Nip the offending gear stud off and attach the gear with a screw in the new location
or just reduce the size of the stud itself, front edge and rear edge, (now eye shaped)
to allow that gear to float forward and back without allowing side to side movement?


----------



## Grandcheapskate (Jan 5, 2006)

Completely cutting off the gear stud may be the only option to make this gear plate useable, and if that's the case, the gear plate is junk. Making the gear stud into a "eye" shape wouldn't allow the gear to move back and forth since as long as there is one full length radius line left on the stud, the gear can't move.

I guess I have never run into this before, although until today I never bothered to check the gear mesh under a magnifying glass on any car (and still haven't checked all but one or two others). The binding comes from the fact the idler gear meshes so deeply into the armature pinion that it occassionally binds. The gear stud must be off center - that is the only explaination. The fact the idler can't reach the driven gear means something is wrong.

Thanks...Joe


----------



## rholmesr (Oct 8, 2010)

I think it's probably junk unless you redo the idler post as suggested.

A couple of things you could try just for grins:
1) reduce the od of the motor pinion gear by sanding it down. Remove idler and just rev the motor while holding fine sandpaper to the OD of the pinion gear. This will take off some of OD and might make it mesh better.
2) replace the 14T with a 12T 'hop-up' gear (but if this works, you've just geared-down the car so it'll go slower (but more torque!)). If you can find a 13T gear it might be ideal but no idea where you could find one of those.
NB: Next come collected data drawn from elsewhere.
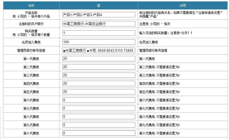Focus the 第二代费用 input box
This screenshot has height=140, width=229.
click(99, 67)
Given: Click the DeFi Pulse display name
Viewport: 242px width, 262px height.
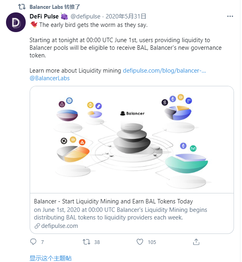Looking at the screenshot, I should coord(44,16).
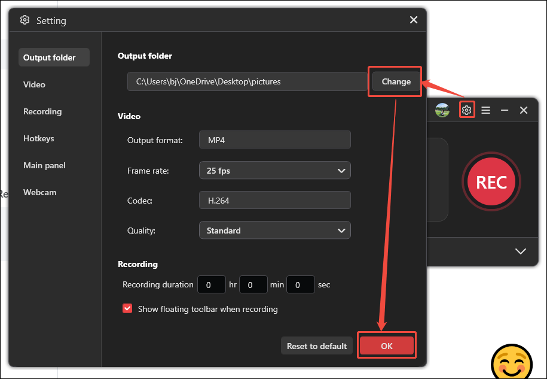Click the Change button for output folder

(x=395, y=81)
Maybe RT-HO would make one for you but he does not list it online.

Good luck.


----------



## Grandcheapskate (Jan 5, 2006)

I think I discovered the problem and the gear plate should be salvageable.

I noticed the rear gear was a little loose, so I tapped down the rivet just a bit. This reduced the amount of "play" in the rear gear and also brought it closer to the idler (now it can't get cocked off-plane), enough so that the mesh is acceptable. I was surprised this worked, but it did.
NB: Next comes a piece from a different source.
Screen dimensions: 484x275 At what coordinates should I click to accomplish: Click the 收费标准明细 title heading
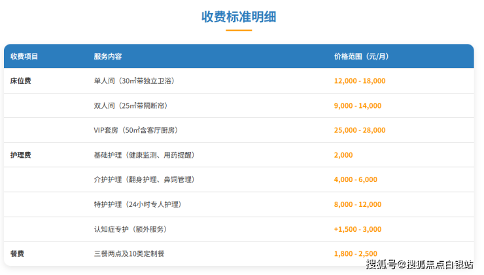click(239, 16)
Before I did this, I could turn the rear wheels and the rear gear would slip on the idler, only occassionally meshing. After tapping down the rivet, the mesh is much improved. Still had to change the idler as it meshed too deeply in the armature pinion, but I had a few extra lying around.

Followup question - if the rivet is too tight, how do you loosen up the rear gear without breaking something?

Thanks...Joe


----------



## alpink (Aug 22, 2010)

07-05-2012, 11:49 AM
LDThomas

The problem is...
The rivet holding the cluster gear is probably not fully seated. (I have had several of those.) The fine pictures provided look to me like the rivet is sitting a bit high. That allows the cluster gear to slide up and away from the crown gear. If you can pull the cluster gear up on the rivet, you will need to seat the rivet so that it holds the cluster gear in the proper location and re-set the rivet.

.


----------



## slotcarman12078 (Oct 3, 2008)

The backyard mechanic in me says gently slide an exacto knife between the gear and top plate, just once on each side of the gear, and watch yer fingers!


----------